Table 2. Anomaly detection performance of the presented approach

5 Related Work

The most comparable work [18] also applies association rules for anomaly detection in processes. However, rules are largely manually generated (e.g., a user defines the expected maximum activity duration) and order dependencies between activities are not verified. Our survey on anomaly detection in business processes [4] reveals several shortcomings in most existing work: (a) only single process perspectives are supported; and (b) the analysis of anomalies is not fostered/supported; and (c) monolithic signatures are frequently utilized – which are hard to grasp, struggle with noise and ad hoc changes, but also cannot be partially updated whenever the underlying process changes. Likely, these limitations hinder the application of process anomaly detection in the real world.

Further, compliance checking approaches are related, cf. [14, 15]. These approaches utilize, e.g., rule based, definitions of expected process behavior to analyze its definition and execution for deviations and, partially, deviation root causes, cf. [14, 16]. However, such work typically does not take noise and ad hoc changes into account, possibly resulting in false positives. Further the expected behavior definitions are typically assumed as given as their creation can result in extensive (manual) efforts that require in depth domain and process knowledge.

In the security domain, anomaly detection and root cause analysis are major research areas. However, existing approaches are too specialized to be applied to process data, cf. [5, 12], because they focus on single unique use cases and data formats, such as, specific network protocols, e.g., the Session Initiation Protocol, cf. [17]. These approaches can hardly be generalized and applied to process execution logs which hold different data, formats, and contextual attributes.

One could argue that instead of applying anomaly detection the process definition could be secured by applying security focused modeling notations, cf. [7]. In real world scenarios, this would require to be aware of all potential sources for security incidents during the design phase and to constantly update the processes to meet novel security challenges. In comparison the proposed anomaly detection approach is self learning and can also deal with process changes automatically.

6 Discussion and Outlook

This paper focuses on two main challenges (a) the detection of anomalies in process executions; and (b) taking a first step towards supporting the analysis of detected anomalies. We conclude that this paper was able to meet the first challenge as the conducted evaluation showed an average anomaly detection recall of 89%. This goes with a substantial simplification of the generated signatures compared to previous work in [6] (complex likelihood graphs vs. short rules) which fosters the understandability of the signatures and identified anomalies.

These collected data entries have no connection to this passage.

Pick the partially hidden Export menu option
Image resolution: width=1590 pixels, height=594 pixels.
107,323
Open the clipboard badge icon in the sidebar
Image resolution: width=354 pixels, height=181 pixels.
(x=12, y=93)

As the identified anomalies (and related traces) can be complex and hard to understand we argue that anomaly detection approaches should support experts when analyzing anomalies along with the related alarms. For this experts would, as we assume, require, inter alia, information about (a) which part of an execution trace is affected by an anomaly; and (b) the anomaly severity, cf. [13]. It is shown how such information can be provided by the proposed rule based anomaly detection approach. To our knowledge this is the first process anomaly detection approach that does so. We assume that it is necessary to identify but also to understand anomalies to choose appropriate anomaly countermeasures.

Future work will concentrate on expanding and evaluating the proposed approaches’ root cause analysis capabilities. For this, visualization and management tools will be created that enable to handle the provided information (e.g., which rules are supported or not) in an interactive manner. Further, user studies will be performed to assess the benefits of the provided information in detail.